**Objectif A**
Indiquez, s'il vous plaît, si chacune des affirmations suivantes concorde avec la prédication, en répondant par oui ou non et en citant mot pour mot le passage décisif. (i) D'après les manuscrits Sinaïticus et Vaticanus, le bon fils est celui qui dit non puis change d'avis. (ii) Jésus propose une solution toute faite, valable pour tout le monde. (iii) Le prédicateur juge que les deux lectures s'excluent l'une l'autre.
**Objectif B**
Résumez la prédication en deux phrases.

======== Texte à lire ========

Les deux fils ont quelque chose de bon

Matthieu 21:28-32

Culte du 8 août 2010
Prédication de pasteur Marc Pernot

Vidéo de la partie centrale du culte

Culte du dimanche 8 août 2010 à l'Oratoire du Louvre
prédication du pasteur Marc Pernot

Après les frères Caïn et Abel, Esaü et Jacob de la semaine dernière, je vous proposer de nous intéresser ce matin à une autre énigme, elle nous est posée par Jésus dans la parabole des deux fils. Cette parabole est une énigme depuis toujours, la preuve, c’est que les meilleurs manuscrits de la Bible ne sont pas d’accord entre eux. Selon les uns, le bon fils est celui qui dit non et qui change d’avis (manuscrits Sinaïticus et Vaticanus), selon les autres le bon fils est celui qui dit oui mais qui ne fait rien (codex Bezae, Vetus latina, traduction syriaque) ! Selon notre situation, l’une ou l’autre des deux lectures nous donne de bonnes pistes pour avancer, et nous averti de dangers…

Jésus pose cette question : « Lequel des deux fils a fait la volonté du père ? » Cela aurait été facile si un fils avait dit «non» et n’avait pas été travailler, et que l’autre fils avait dit «oui» et l’avait effectivement fait. Mais ce serait trop simple, et Jésus cherche à nous faire réfléchir, il complexifie les questions pour que nous puissions nuancer, creuser différentes pistes, et apprendre à nous adapter librement aux circonstances de la vie. La question est ici de savoir ce que Dieu espère de nous, en réalité. Il me semble important de noter qu’à cette question essentielle Jésus ne nous offre pas de solution toute faite, qui serait valable absolument toujours pour tout le monde, mais Jésus nous offre une énigme qui prête à réfléchir, et à nous poser des questions sur notre relation à Dieu, où en suis-je moi-même, où en sont ceux que j’aime, et comment les aider ?

Les grands manuscrits des Évangiles sont divisés sur la réponse de la foule à cette énigme posée par Jésus : ils valorisent tantôt l’un, tantôt l’autre des deux fils. Il me semble que les deux lectures se complètent, qu’elles ont toutes les deux une part de vérité. La conclusion que donne Jésus va dans ce sens : il invite les gens qui sont devant lui « à changer d’avis et à avoir foi en Dieu », reprenant ce qu’il y a de bien dans la conduite du fils qui change d’avis et ce qu’il y a de bien dans la conduite du fils qui dit « oui » à Dieu par la foi.

======== Extraits de données ========

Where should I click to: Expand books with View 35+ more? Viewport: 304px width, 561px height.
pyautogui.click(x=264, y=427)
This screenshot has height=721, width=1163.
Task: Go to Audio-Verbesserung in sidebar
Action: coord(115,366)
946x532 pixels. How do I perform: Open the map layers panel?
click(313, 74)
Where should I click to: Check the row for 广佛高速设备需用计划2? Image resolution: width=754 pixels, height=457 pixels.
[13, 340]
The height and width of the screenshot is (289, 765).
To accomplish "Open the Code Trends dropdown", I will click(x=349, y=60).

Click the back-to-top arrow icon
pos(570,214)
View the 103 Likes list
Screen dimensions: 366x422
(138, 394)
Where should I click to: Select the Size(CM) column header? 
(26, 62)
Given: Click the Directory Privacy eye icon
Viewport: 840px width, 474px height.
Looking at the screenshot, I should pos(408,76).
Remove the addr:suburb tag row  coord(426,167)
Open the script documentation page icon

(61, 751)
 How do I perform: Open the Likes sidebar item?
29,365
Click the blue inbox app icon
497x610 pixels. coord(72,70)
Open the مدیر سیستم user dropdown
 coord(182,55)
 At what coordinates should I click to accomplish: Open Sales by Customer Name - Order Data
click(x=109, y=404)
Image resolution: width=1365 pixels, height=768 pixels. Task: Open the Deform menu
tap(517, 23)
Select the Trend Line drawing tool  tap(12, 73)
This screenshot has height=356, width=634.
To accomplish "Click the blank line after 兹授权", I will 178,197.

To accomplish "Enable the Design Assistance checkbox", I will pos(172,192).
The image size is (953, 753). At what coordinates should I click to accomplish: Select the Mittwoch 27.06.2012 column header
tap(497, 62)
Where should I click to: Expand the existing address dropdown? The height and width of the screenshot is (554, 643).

========

**Réponse A**
(i) Oui : « Selon les uns, le bon fils est celui qui dit non et qui change d’avis (manuscrits Sinaïticus et Vaticanus) ».
(ii) Non : « Jésus ne nous offre pas de solution toute faite, qui serait valable absolument toujours pour tout le monde ».
(iii) Non : « Il me semble que les deux lectures se complètent, qu’elles ont toutes les deux une part de vérité ».

**Réponse B**
Cette prédication sur la parabole des deux fils (Matthieu 21:28-32) relève que les meilleurs manuscrits ne s’accordent pas sur cette énigme : pour les uns, le bon fils est celui qui dit non puis change d’avis, pour les autres, celui qui dit oui mais ne fait rien. Le pasteur estime que les deux lectures se complètent et note que la conclusion de Jésus va dans ce sens, puisqu’elle invite à changer d’avis et à avoir foi en Dieu.